TASK INSTRUCTIONS: Output the lines of the listing below exactly as they appear, from the line containing "Economy (182, 2199)" up to and including the line containing "INFOGRAPHIC (891, 108)".

(Section of a data file)
------------------------------
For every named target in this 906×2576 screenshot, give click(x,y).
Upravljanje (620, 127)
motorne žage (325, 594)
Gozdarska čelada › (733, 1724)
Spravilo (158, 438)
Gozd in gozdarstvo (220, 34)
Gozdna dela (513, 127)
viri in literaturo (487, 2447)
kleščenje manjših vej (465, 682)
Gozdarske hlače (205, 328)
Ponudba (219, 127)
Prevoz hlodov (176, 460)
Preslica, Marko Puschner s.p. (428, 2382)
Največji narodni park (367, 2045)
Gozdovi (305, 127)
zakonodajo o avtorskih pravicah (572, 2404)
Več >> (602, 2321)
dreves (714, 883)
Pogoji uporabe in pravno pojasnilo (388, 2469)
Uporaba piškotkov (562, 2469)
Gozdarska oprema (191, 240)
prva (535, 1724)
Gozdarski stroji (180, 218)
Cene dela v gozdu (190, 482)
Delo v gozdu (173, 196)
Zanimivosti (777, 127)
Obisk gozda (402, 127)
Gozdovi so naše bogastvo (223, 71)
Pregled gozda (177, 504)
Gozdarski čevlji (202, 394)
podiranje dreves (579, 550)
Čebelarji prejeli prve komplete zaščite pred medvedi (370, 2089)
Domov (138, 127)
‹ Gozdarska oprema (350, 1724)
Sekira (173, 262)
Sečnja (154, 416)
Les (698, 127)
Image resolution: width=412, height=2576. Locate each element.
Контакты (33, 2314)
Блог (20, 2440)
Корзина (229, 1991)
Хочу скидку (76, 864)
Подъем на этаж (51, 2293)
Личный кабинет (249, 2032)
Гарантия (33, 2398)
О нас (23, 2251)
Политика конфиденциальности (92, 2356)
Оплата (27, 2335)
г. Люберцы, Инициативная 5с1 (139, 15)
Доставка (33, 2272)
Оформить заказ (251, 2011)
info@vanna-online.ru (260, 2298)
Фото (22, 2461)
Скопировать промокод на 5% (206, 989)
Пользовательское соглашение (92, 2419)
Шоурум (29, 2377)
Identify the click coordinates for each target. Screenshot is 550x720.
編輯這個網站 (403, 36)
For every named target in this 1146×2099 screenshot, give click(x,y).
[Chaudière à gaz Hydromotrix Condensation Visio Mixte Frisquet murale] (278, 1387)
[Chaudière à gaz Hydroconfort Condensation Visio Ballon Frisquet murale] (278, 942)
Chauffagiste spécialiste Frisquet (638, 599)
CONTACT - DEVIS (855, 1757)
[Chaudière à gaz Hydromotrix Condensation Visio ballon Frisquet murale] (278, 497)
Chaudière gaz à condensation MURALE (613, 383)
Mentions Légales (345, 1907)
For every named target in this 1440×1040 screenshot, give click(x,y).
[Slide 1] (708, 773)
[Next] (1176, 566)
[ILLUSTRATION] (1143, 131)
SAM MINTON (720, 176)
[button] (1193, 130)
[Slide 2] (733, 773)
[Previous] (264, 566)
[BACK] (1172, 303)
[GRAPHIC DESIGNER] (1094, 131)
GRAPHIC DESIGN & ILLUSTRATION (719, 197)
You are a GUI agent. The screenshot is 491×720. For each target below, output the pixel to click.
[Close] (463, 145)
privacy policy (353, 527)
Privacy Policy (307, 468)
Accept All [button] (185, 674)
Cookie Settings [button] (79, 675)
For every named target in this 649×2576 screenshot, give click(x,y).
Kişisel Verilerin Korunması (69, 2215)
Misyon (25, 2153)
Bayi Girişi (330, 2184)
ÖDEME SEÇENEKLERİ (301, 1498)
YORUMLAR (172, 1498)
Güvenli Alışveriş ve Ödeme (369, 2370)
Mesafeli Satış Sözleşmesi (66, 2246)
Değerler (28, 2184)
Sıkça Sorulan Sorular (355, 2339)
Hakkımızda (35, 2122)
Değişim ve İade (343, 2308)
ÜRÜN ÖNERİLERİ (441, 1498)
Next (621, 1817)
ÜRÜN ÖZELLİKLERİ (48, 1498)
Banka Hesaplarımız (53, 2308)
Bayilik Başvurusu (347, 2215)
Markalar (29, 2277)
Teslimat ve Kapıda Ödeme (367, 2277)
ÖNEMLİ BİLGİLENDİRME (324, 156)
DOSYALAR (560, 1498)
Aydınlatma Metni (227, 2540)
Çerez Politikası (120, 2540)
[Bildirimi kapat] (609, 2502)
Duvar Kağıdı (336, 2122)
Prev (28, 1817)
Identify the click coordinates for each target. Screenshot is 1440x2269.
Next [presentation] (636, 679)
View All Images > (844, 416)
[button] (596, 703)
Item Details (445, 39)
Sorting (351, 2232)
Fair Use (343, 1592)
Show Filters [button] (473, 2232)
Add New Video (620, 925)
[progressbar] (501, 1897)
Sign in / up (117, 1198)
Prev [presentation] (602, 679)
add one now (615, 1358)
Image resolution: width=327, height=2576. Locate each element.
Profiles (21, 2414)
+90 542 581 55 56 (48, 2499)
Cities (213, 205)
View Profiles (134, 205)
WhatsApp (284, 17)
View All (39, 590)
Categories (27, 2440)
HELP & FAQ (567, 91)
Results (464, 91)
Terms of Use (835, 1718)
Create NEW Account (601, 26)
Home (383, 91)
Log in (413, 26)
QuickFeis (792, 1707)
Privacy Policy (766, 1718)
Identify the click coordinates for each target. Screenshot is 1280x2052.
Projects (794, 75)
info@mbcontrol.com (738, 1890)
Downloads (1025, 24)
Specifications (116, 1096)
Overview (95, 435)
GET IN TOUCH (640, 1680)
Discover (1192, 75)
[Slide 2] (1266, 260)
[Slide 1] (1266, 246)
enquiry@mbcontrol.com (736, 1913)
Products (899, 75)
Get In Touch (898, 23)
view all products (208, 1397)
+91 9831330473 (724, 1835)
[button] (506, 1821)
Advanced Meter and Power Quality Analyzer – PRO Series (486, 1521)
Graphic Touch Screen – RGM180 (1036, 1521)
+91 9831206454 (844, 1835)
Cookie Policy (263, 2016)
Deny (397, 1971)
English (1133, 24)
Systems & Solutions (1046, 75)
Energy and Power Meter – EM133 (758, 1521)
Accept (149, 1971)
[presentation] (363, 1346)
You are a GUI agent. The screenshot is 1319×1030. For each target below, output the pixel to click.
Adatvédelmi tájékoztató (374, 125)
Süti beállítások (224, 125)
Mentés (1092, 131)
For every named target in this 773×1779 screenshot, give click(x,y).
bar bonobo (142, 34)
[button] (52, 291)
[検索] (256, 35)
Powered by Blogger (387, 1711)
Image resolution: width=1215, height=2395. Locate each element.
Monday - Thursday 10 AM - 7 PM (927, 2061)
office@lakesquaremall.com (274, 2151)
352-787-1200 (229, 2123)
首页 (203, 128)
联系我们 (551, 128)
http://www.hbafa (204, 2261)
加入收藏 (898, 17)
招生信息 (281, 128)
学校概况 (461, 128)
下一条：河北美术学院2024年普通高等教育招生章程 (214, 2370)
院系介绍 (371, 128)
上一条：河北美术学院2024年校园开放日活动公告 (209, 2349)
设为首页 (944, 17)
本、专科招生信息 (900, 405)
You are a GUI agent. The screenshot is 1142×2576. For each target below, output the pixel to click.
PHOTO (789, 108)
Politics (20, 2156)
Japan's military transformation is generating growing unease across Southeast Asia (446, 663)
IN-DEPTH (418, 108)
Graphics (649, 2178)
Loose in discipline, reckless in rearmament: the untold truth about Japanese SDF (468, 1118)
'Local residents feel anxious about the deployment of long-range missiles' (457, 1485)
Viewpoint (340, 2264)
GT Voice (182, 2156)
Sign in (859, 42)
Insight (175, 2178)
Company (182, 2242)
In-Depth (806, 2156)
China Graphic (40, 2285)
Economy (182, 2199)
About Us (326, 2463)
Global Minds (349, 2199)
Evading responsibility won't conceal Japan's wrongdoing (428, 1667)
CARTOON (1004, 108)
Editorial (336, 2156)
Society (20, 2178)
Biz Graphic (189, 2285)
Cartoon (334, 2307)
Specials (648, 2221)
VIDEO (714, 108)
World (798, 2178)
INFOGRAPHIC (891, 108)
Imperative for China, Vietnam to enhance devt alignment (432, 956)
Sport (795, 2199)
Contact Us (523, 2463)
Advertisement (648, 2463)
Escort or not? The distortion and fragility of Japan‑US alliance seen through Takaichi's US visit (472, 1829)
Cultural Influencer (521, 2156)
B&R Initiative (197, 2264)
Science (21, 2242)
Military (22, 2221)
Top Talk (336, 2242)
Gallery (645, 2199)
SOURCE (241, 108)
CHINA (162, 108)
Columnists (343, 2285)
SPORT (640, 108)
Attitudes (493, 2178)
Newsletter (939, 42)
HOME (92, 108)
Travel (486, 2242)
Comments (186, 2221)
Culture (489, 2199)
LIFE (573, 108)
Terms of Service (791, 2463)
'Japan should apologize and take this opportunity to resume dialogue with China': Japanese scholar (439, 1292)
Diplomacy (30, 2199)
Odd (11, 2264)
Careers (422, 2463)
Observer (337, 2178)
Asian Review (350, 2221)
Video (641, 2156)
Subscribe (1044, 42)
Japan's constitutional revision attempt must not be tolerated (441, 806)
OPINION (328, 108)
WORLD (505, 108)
------------------------------
ANSWER:
Economy (182, 2199)
About Us (326, 2463)
Global Minds (349, 2199)
Evading responsibility won't conceal Japan's wrongdoing (428, 1667)
CARTOON (1004, 108)
Editorial (336, 2156)
Society (20, 2178)
Biz Graphic (189, 2285)
Cartoon (334, 2307)
Specials (648, 2221)
VIDEO (714, 108)
World (798, 2178)
INFOGRAPHIC (891, 108)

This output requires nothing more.